(Assignment)
Transcribe exactly the lines that fall between the one holding "Download latest-mac.yml file" and the one holding "Task: Select NTFS under 索引 in tree", inclusive, from the entries below.

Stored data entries
_____

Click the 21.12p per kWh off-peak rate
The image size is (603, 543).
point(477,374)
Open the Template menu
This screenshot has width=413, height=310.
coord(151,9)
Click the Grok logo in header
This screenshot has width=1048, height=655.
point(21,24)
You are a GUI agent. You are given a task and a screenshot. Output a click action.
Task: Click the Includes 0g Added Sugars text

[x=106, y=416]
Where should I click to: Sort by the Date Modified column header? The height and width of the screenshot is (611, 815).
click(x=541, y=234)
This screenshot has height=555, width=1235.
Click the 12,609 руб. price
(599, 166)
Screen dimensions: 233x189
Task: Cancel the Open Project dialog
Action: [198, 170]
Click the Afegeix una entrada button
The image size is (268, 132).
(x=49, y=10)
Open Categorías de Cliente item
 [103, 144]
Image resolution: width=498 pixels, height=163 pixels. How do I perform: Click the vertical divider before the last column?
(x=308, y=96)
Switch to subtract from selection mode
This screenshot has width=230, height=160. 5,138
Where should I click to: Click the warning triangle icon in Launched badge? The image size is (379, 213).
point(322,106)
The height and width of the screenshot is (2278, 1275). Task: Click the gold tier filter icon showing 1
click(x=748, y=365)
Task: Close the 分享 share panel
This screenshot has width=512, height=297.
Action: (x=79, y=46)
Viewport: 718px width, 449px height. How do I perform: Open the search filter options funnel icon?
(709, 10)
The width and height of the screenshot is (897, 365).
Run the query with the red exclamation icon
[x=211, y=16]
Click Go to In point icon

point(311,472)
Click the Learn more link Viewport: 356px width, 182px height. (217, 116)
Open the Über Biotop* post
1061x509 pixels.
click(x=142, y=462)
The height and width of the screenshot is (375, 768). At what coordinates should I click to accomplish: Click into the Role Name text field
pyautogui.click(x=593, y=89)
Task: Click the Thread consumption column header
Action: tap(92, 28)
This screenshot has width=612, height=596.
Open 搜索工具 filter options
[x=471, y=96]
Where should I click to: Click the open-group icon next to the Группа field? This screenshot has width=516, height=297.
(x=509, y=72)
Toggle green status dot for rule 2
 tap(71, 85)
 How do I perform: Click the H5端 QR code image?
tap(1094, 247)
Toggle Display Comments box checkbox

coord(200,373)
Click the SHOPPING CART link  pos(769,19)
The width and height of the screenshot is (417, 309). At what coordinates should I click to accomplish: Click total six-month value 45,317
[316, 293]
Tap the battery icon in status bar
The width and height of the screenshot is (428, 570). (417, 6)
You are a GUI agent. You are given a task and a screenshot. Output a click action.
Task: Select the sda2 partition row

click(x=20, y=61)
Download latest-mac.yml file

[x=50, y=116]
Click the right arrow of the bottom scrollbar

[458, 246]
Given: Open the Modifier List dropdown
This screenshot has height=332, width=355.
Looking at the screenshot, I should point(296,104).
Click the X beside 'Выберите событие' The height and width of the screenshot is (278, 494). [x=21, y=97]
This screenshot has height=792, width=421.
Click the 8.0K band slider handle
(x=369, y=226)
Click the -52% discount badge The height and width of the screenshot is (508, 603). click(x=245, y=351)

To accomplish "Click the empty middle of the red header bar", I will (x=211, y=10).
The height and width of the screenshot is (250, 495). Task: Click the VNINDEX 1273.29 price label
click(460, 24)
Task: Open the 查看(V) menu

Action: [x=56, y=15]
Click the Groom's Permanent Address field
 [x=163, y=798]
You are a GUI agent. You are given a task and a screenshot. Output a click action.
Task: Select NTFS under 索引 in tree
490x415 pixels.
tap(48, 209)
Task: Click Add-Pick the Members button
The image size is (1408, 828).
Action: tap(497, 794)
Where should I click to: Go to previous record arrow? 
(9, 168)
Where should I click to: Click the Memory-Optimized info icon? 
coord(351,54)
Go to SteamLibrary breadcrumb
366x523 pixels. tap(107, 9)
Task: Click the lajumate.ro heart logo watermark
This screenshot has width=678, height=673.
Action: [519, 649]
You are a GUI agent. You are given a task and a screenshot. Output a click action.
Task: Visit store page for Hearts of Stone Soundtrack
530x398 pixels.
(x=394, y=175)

_____

(Answer box)
Download latest-mac.yml file

[x=50, y=116]
Click the right arrow of the bottom scrollbar

[458, 246]
Given: Open the Modifier List dropdown
This screenshot has height=332, width=355.
Looking at the screenshot, I should point(296,104).
Click the X beside 'Выберите событие' The height and width of the screenshot is (278, 494). [x=21, y=97]
This screenshot has height=792, width=421.
Click the 8.0K band slider handle
(x=369, y=226)
Click the -52% discount badge The height and width of the screenshot is (508, 603). click(x=245, y=351)

To accomplish "Click the empty middle of the red header bar", I will (x=211, y=10).
The height and width of the screenshot is (250, 495). Task: Click the VNINDEX 1273.29 price label
click(460, 24)
Task: Open the 查看(V) menu

Action: [x=56, y=15]
Click the Groom's Permanent Address field
 [x=163, y=798]
You are a GUI agent. You are given a task and a screenshot. Output a click action.
Task: Select NTFS under 索引 in tree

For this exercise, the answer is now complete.